WILMINGTON — John Iverson had no idea “Cyrano: The Musical” existed until Barbara Lipstadt brought it to his attention and he got a hold of the soundtrack.
“It’s early ‘70s Broadway music — there’s a lot of originality to it,” Iverson said. “You find yourself singing this involuntarily all the time. The music is really, really good.”
For performances of “Cyrano” at Memorial Hall in Wilmington on Aug. 19 to 21, Iverson is playing the lead character and play’s namesake. He said he’s having a lot of fun singing the songs, which have him going from his lowest usable note to falsetto.
“I got everything from a sweet love song to angry yelling at the world kind of stuff to a really good death song at the end,” he said. “It’s challenging and wonderful, and I’m having a great time.”
Lipstadt, the show’s musical director, founded the Deerfield Valley Players in 1997 to perform “The Pirates of Penzance” before putting on Broadway musicals every summer for the next 11 years. For about a decade, the group went on hiatus until returning in 2019 with “Cabaret,” which she called “a great success.”
Aiming for a cabaret style once again, the plan for “Cyrano” is to set up tables and chairs similar to for “Cabaret,” with regular seating in the back and tables in front. Wine will be served.
“Cyrano” opened on Broadway in 1973 and starred Christopher Plummer, who received a Tony award for the role. That year, Lipstadt and her husband went to the Colonial Theatre in Boston, where they were living at the time, to see a preview of the show before it went to New York City.
“We didn’t know anything about it,” Lipstadt said. “We were blown away. We just loved it. We always remembered it.”
Lipstadt always wanted to put the show on with the Deerfield Valley Players. She thought the group had actors and actresses to fit the roles “very well,” she said.
Iverson also played the lead in “Cabaret.”
Reed Brown, the show’s director, teaches theater in universities. When his family returned to Vermont, someone suggested getting in touch with Lipstadt, who was getting the Deerfield Valley Players together again.
When Lipstadt asked Brown what he thought of doing “Cyrano,” he said he loved the idea.
“I’ve been a huge fan of the story of Cyrano de Bergerac,” he said, having organized two other productions of the show but never the musical version.
Brown said he had every confidence Iverson could handle the role of Cyrano.
“It’s a monumental task for an actor,” Brown said. “It’s one of those things in the acting field we refer to as the mountain you have to climb. There’s Hamlet, there’s Lear and there’s always Cyrano. Kevin Kline just did it on Broadway right before the pandemic and you know, he’s tackled Hamlet three times.”
Though he hadn’t counted the lines at the time of the interview, Iverson said there’s a lot, and Brown assured him he has more than the rest of the cast combined.
Brown described the play as a comedy that turns tragic.

(Problem set)
**1.** In the article on the Wilmington staging of "Cyrano," what year did Barbara Lipstadt found the Deerfield Valley Players?
**2.** Write the next part of the article on the Wilmington staging of "Cyrano," picking up after its last sentence.

(Exercise data)

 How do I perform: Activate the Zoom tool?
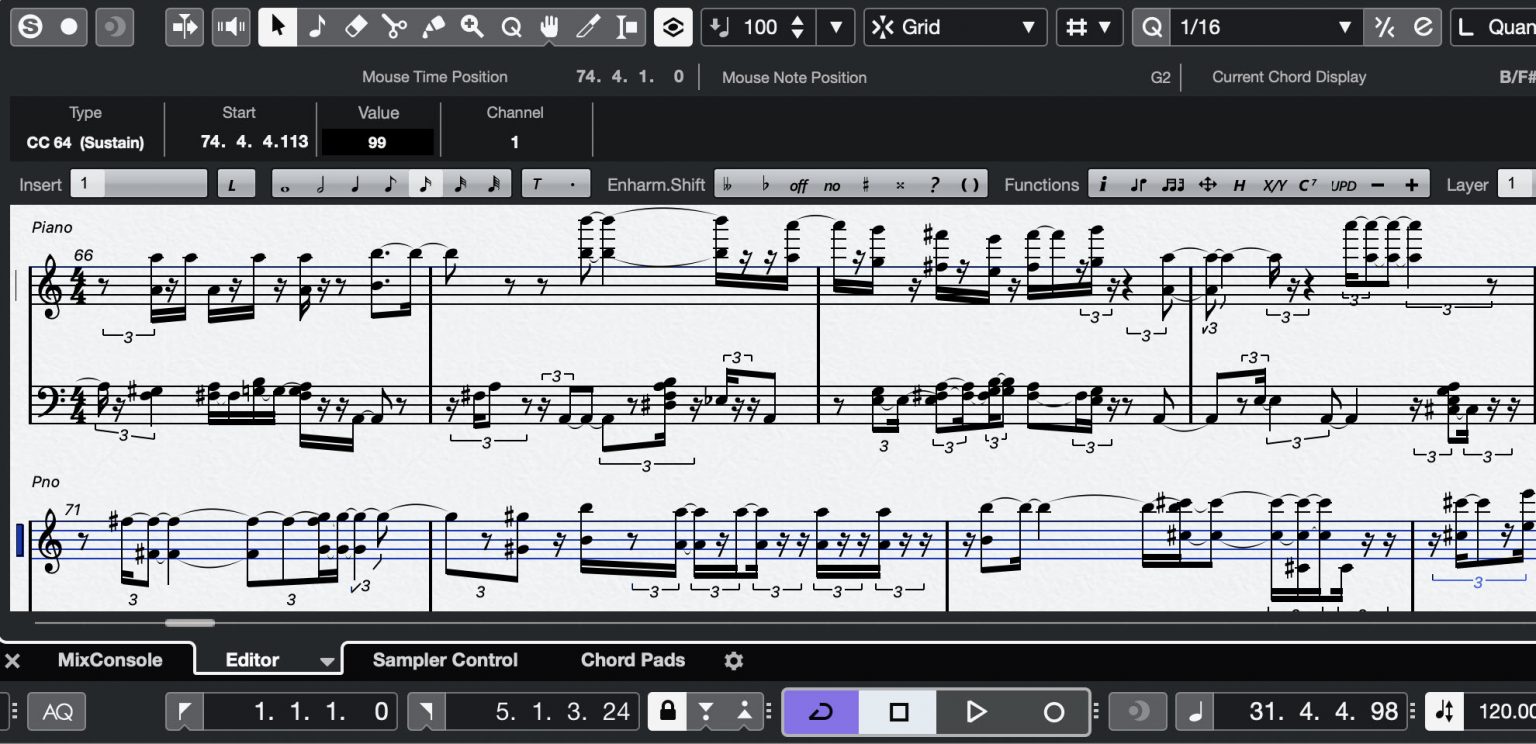point(472,27)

(Exercise answers)
**1.** 1997

**2.**
“It’s based on a lead character that can only be described as a grotesque,” he said. “The only other comparable play I know is ‘The Hunchback of Notre Dame.’ Same country, same feeling. The French, at the time, were big on characters who, because of their physical appearance, were outcasts and Cyrano definitely fits that mold.”
It’s Cyrano’s big nose that makes him fall into the category, Lipstadt said. Iverson described Cyrano as very intelligent and articulate, and a big romantic who didn’t feel capable of having romance because of his ugliness.
The man the story is based off died in 1648, but a play wasn’t written until several hundred years later, Brown said. The first production occurred in 1903. Brown said it was written by Edmond Rostand, probably sometime in the 1890s.
A film version, with big sword fights but no singing, came out in 1950. Brown said most people don’t remember it exists.
“It was one of the great swashbucklers in the Errol Flynn mode,” he said.
In Wilmington, the play will include 15 cast members from the region and a full orchestra. They’re from local communities such as Jacksonville, Wilmington, Dover, Brattleboro and Putney. Iverson lives in Bernardston, Mass.
Brown isn’t surprised by the talent found here. He said he founded a small theater company in Missouri, where he realized how people with “a remarkable level of talent” can be discovered waiting to perform in areas without many opportunities to see theater, dance, opera or symphonies.
It’s been two years since “Cabaret” was put on in Wilmington, but people still talk about having been able to watch such a high-quality performance locally, Brown said.
“I know some of the young people who have come,” he said. “It was probably the first full-blown musical they have seen.”
Since the productions are an all-volunteer effort, rehearsals are spread throughout the course of a summer. Music rehearsals began around May or June.
Brown said the group commits a lot of time to the show and needs to adapt to people’s schedules.
Doors open at 7 p.m. with shows starting at 7:30 p.m. Aug. 19, 20 and 21. Tickets can be purchased at the box office the night of the show, events.com or Bartleby’s Books at 17 West Main St. in Wilmington.